Diversos hormônios possuem papel na regulação do peso corporal. A leptina, hormônio responsável pela regulação da saciedade no hipotálamo e também da manutenção da quantidade de gordura corporal, tem sido estudada em relação à sua participação na etiologia da síndrome. Especula-se ser ela outro componente das alterações hormonais da SM, estando sua concentração elevada na maioria dos obesos. Adoção de hábitos de vida saudáveis, como menos ingestão de gorduras e a prática de exercícios físicos, demonstrou ser capaz de reduzir concentrações plasmáticas de leptina.3,20

Alguns estudos salientam relação direta entre baixo peso ao nascer (menos de 2,5 kg, segundo critério da OMS) e o desenvolvimento da SM, em especial nos pequenos para a idade gestacional (PIG). A fisiopatologia dessa relação ainda não é totalmente conhecida.

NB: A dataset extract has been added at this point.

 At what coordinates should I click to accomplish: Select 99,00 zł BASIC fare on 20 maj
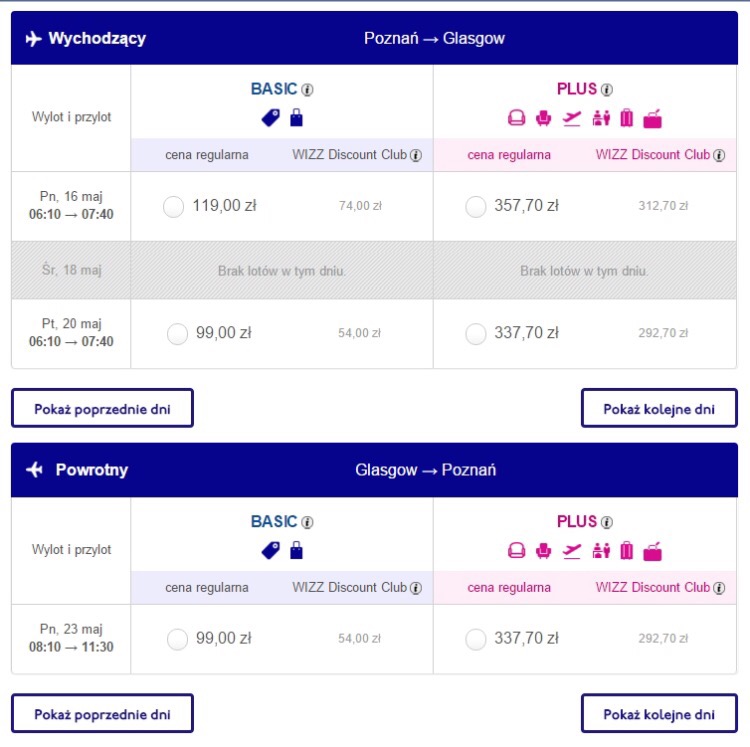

As crianças PIG apresentam alto risco de se tornarem adultos com SM, principalmente as que apresentam recuperação nutricional rápida após o nascimento. Por outro lado, as que não se recuperam têm baixa estatura e consequências psicológicas durante a adolescência e vida adulta.13 Encontrou-se prevalência de resistência à insulina 10 vezes mais alta em adultos aos 50 anos de idade que nasceram pesando menos de 2,5 kg.21

Outras condições clínicas também estão frequentemente associadas à SM, embora sem participação nos critérios diagnósticos. Entre elas estão a síndrome de ovário policístico, a acantose nigrans, a hepatopatia gordurosa não alcoólica, os estados pró-trombóticos, pró-inflamatórios e de disfunção endotelial, além da hiperuricemia.6,23

 

DISCUSSÃO

A SM é a combinação de fatores genéticos e ambientais, ingestão excessiva de calorias com ganho ponderal progressivo e redução de atividade física.23,24 Seu aumento em crianças e adolescentes pode causar doenças cardiovasculares em adultos, acelerando sua evolução, o que eleva a morbimortalidade e os custos de saúde pública.

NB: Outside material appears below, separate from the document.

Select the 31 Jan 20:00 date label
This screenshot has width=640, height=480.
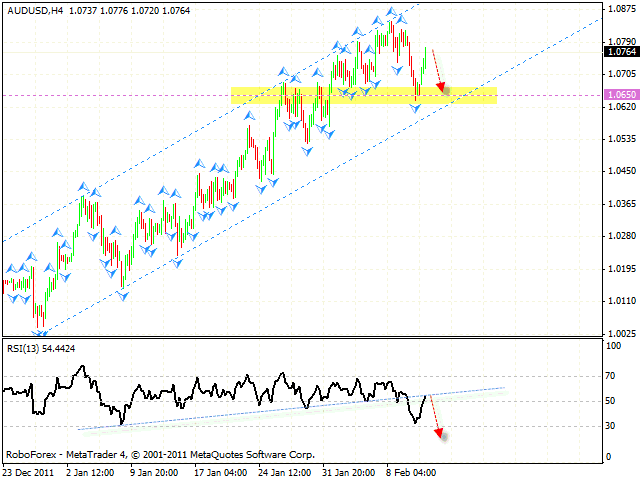coord(350,471)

Contudo, três entidades sugeriram definições diagnósticas para SM em adultos: a OMS, o NCEP- ATP III e o IDF. Nenhum deles é utilizado como consenso. Reaven demonstrou que, quando comparados os três critérios, apesar de próximos, diferem-se na maneira como cada um é usado no diagnóstico de SM.7

Estudo realizado por Ford e Giles avaliou 8.608 participantes com idade superior a 20 anos do National Health and Nutrition Examination SurveyIII (NHANES III) e também encontrou prevalências que variaram de acordo com o critério utilizado. Nesse estudo, foi identificada pelo critério da OMS prevalência de SM de 25,1%, enquanto que pelo NCEP encontraram-se 23,9%.25

Como em crianças ainda não existem pesquisas conclusivas a respeito do diagnóstico da SM, nota-se que alguns autores têm sugerido diferentes critérios para a sua definição diagnóstica, enquanto outros têm utilizado adaptações das definições já estabelecidas para adultos (Tabela 3). Outra dificuldade encontrada refere-se à ausência de pontos de corte precisos em relação a alguns dos fatores que levam ao diagnóstico entre crianças e adolescentes.

 

 

No Brasil há poucos dados referentes à SM baseados em estudos populacionais para a idade pediátrica. Estudo transversal realizado por Strufaldi et al. em escolares obesos, na cidade de São Paulo (SP), registrou prevalência de 25,8% pelo critério NCEP ATP III e 5,2% pelo critério da OMS.29 Os resultados obtidos na pesquisa alcançaram diferentes prevalências, de acordo com o critério utilizado, evidenciando-se a dificuldade de diagnóstico da SM na população infantil.

Diante da importância crescente do tema entre profissionais da saúde nas diversas áreas de atuação, esta investigação pretendeu salientar a magnitude da SM como problema de saúde populacional e alertar para a necessidade de um critério diagnóstico consensual para crianças e adolescentes, na tentativa de diminuir o impacto das doenças cardiovasculares associado à SM no futuro. Nota-se, também, que a obesidade parece ser o principal fator predisponente para as alterações metabólicas que levam à SM, reforçando a necessidade de medidas preventivas em todas as idades.